[Dataset excerpt]
-- begin --

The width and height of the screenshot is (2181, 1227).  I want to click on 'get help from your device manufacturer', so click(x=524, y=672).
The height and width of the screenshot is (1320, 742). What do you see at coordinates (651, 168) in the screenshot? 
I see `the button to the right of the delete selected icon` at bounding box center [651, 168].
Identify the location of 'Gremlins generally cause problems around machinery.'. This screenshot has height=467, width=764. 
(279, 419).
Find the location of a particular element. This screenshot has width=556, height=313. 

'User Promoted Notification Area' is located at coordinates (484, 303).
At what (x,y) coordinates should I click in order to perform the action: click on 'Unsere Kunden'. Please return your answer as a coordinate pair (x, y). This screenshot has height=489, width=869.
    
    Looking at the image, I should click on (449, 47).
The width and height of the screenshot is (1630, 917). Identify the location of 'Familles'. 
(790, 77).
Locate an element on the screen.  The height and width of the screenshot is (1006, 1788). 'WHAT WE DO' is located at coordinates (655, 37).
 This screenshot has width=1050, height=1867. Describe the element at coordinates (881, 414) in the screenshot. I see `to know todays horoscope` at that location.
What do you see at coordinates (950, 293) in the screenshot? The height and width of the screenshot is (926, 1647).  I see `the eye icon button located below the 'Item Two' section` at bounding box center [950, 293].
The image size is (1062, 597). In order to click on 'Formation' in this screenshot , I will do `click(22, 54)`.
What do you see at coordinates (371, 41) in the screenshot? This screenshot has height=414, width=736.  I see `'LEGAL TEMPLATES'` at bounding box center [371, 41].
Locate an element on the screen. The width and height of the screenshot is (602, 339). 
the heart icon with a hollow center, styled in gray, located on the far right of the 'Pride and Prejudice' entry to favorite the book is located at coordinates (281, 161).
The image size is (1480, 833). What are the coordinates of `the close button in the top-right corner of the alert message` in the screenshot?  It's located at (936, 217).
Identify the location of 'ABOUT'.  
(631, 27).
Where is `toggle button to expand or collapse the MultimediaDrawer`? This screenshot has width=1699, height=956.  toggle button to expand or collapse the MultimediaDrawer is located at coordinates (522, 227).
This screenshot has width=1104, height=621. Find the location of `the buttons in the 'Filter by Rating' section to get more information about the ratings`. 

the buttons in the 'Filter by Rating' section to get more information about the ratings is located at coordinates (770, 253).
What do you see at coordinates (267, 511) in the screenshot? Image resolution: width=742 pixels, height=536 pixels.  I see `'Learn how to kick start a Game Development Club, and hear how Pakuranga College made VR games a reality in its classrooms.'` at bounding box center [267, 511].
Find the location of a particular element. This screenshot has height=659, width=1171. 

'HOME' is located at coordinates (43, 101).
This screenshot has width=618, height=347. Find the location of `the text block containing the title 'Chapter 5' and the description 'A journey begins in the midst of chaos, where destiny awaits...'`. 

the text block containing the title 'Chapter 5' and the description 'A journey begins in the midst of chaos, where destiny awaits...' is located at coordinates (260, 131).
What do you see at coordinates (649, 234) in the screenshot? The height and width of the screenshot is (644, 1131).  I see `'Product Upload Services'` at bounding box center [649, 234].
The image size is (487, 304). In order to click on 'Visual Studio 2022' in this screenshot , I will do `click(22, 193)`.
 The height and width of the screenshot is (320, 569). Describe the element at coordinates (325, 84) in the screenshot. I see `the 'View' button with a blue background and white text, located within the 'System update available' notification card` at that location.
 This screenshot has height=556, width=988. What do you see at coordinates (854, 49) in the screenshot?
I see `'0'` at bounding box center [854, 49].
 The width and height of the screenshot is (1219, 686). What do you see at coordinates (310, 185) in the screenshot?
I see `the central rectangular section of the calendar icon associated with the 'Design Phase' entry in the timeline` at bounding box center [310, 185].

-- end --

## Your instructions
Copy out every one of the rows above, character for character.

## Finished task
The width and height of the screenshot is (2181, 1227).  I want to click on 'get help from your device manufacturer', so click(x=524, y=672).
The height and width of the screenshot is (1320, 742). What do you see at coordinates (651, 168) in the screenshot? 
I see `the button to the right of the delete selected icon` at bounding box center [651, 168].
Identify the location of 'Gremlins generally cause problems around machinery.'. This screenshot has height=467, width=764. 
(279, 419).
Find the location of a particular element. This screenshot has width=556, height=313. 

'User Promoted Notification Area' is located at coordinates (484, 303).
At what (x,y) coordinates should I click in order to perform the action: click on 'Unsere Kunden'. Please return your answer as a coordinate pair (x, y). This screenshot has height=489, width=869.
    
    Looking at the image, I should click on (449, 47).
The width and height of the screenshot is (1630, 917). Identify the location of 'Familles'. 
(790, 77).
Locate an element on the screen.  The height and width of the screenshot is (1006, 1788). 'WHAT WE DO' is located at coordinates (655, 37).
 This screenshot has width=1050, height=1867. Describe the element at coordinates (881, 414) in the screenshot. I see `to know todays horoscope` at that location.
What do you see at coordinates (950, 293) in the screenshot? The height and width of the screenshot is (926, 1647).  I see `the eye icon button located below the 'Item Two' section` at bounding box center [950, 293].
The image size is (1062, 597). In order to click on 'Formation' in this screenshot , I will do `click(22, 54)`.
What do you see at coordinates (371, 41) in the screenshot? This screenshot has height=414, width=736.  I see `'LEGAL TEMPLATES'` at bounding box center [371, 41].
Locate an element on the screen. The width and height of the screenshot is (602, 339). 
the heart icon with a hollow center, styled in gray, located on the far right of the 'Pride and Prejudice' entry to favorite the book is located at coordinates (281, 161).
The image size is (1480, 833). What are the coordinates of `the close button in the top-right corner of the alert message` in the screenshot?  It's located at (936, 217).
Identify the location of 'ABOUT'.  
(631, 27).
Where is `toggle button to expand or collapse the MultimediaDrawer`? This screenshot has width=1699, height=956.  toggle button to expand or collapse the MultimediaDrawer is located at coordinates (522, 227).
This screenshot has width=1104, height=621. Find the location of `the buttons in the 'Filter by Rating' section to get more information about the ratings`. 

the buttons in the 'Filter by Rating' section to get more information about the ratings is located at coordinates (770, 253).
What do you see at coordinates (267, 511) in the screenshot? Image resolution: width=742 pixels, height=536 pixels.  I see `'Learn how to kick start a Game Development Club, and hear how Pakuranga College made VR games a reality in its classrooms.'` at bounding box center [267, 511].
Find the location of a particular element. This screenshot has height=659, width=1171. 

'HOME' is located at coordinates (43, 101).
This screenshot has width=618, height=347. Find the location of `the text block containing the title 'Chapter 5' and the description 'A journey begins in the midst of chaos, where destiny awaits...'`. 

the text block containing the title 'Chapter 5' and the description 'A journey begins in the midst of chaos, where destiny awaits...' is located at coordinates (260, 131).
What do you see at coordinates (649, 234) in the screenshot? The height and width of the screenshot is (644, 1131).  I see `'Product Upload Services'` at bounding box center [649, 234].
The image size is (487, 304). In order to click on 'Visual Studio 2022' in this screenshot , I will do `click(22, 193)`.
 The height and width of the screenshot is (320, 569). Describe the element at coordinates (325, 84) in the screenshot. I see `the 'View' button with a blue background and white text, located within the 'System update available' notification card` at that location.
 This screenshot has height=556, width=988. What do you see at coordinates (854, 49) in the screenshot?
I see `'0'` at bounding box center [854, 49].
 The width and height of the screenshot is (1219, 686). What do you see at coordinates (310, 185) in the screenshot?
I see `the central rectangular section of the calendar icon associated with the 'Design Phase' entry in the timeline` at bounding box center [310, 185].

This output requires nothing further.